What is streaming?
The term “Streaming” is commonly used when referring to shared media. You’ve probably heard it in conversations about watching movies and listening to music from the internet.
“Streaming” describes the act of playing media on one device when the media is saved on another, Netflix and YouTube for example.
What is the difference between streaming and downloading?
Streaming and downloading are two ways in which you can access digital media content such as movies and music. People generally think these two activities are the same, however, they are two completely different processes.
When streaming you are downloading data from the internet that is stored on another device. A network media player or media streamer such as a smart TV can access a file and play it such as a TV show on Netflix. Streaming happens in real time; the file is delivered to your device like water flowing from a tap.
Downloading is when media is downloaded from a website and saved to your device or network media payers hard drive. When you download a file, you can play the media at a different time.
Downloading and streaming use almost the same amount of data. The difference is when downloading, you get to keep the file.
Internet Protocol Television is the delivery of television content over internet protocol (IP) networks. Instead of receiving TV channels as broadcast signals that enter your home from a rooftop antenna or satellite dish you get them streamed through your internet connection. This is known as streaming media.
Yes. You can use your connection for IPTV. However, you will need a minimum download speed of between 7-10 Mbps. If you have a busy household and are using IPTV the faster the download speed the better as IPTV will require a lot of bandwidth and will use a lot of data.
If you are using IPTV and have a busy household, we advise users to avail of the WiFibre 30 or WiFibre 50 option.
- Operating your IPTV box over Wi-Fi may cause your stream to pause. It is always recommended to have your IPTV box wired into your router for optimum results.
- If you do not have the required bandwidth coming into your home to power your IPTV. If you have a busy household and have a lot of other devices in operation along with IPTV and are only on a WiLite package it is likely that you don’t have enough speed to power all of these devices. That is why we recommend IPTV users to avail of the WiFibre 30 or WiFibre 50 plan.
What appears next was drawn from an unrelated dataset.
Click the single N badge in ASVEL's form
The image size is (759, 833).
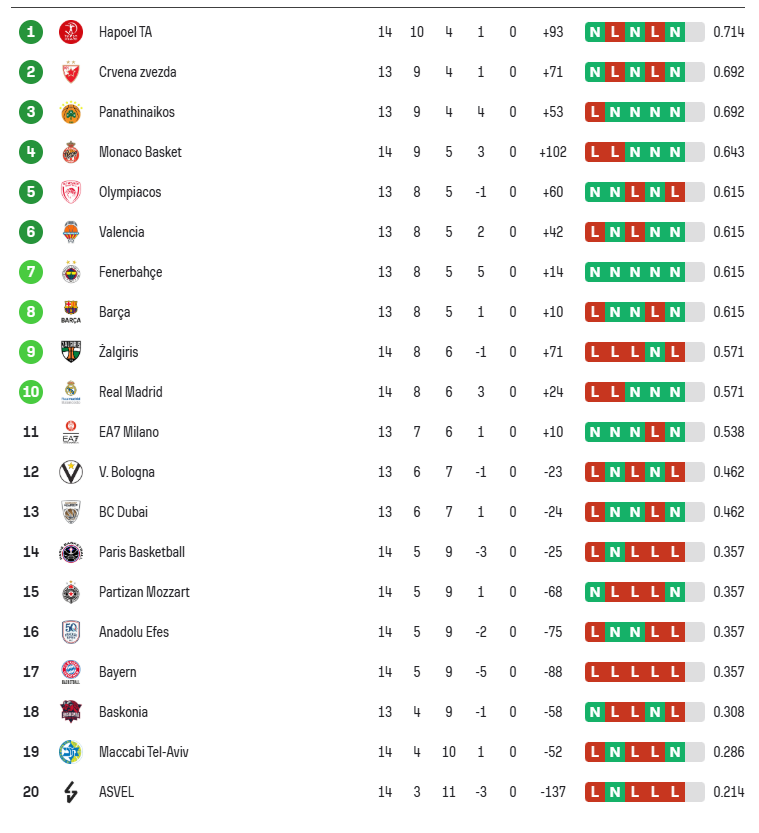[615, 792]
- There may be a fault with the server that your channels are coming from. If the service which you are receiving is not a paid subscription it is likely that the server you are receiving the channels from may be unreliable.
- The settings on your IPTV box. If you are streaming in ultra HD your IPTV will use far more data than if it is streaming in standard definition or HD.
- Check the plan on which you have subscribed to and ask yourself if you have a busy household, i.e. how many devices are connected to the internet. It is likely that you will need to upgrade you plan to receive higher speeds along with a higher daily fair usage allowance.
- Check to see how your IPTV is connected to the internet. It is advised to connect your IPTV directly to your router, this way it will receive the highest speeds possible, thus improving performance and reduce buffering (pausing).
- Ensure that you have a paid subscription to a legitimate IPTV service. If your IPTV service is not legitimate then the quality of the stream may very well be unreliable.
- Check the resolution on which you are streaming. The higher the resolution the more bandwidth you need along with the more data you will use.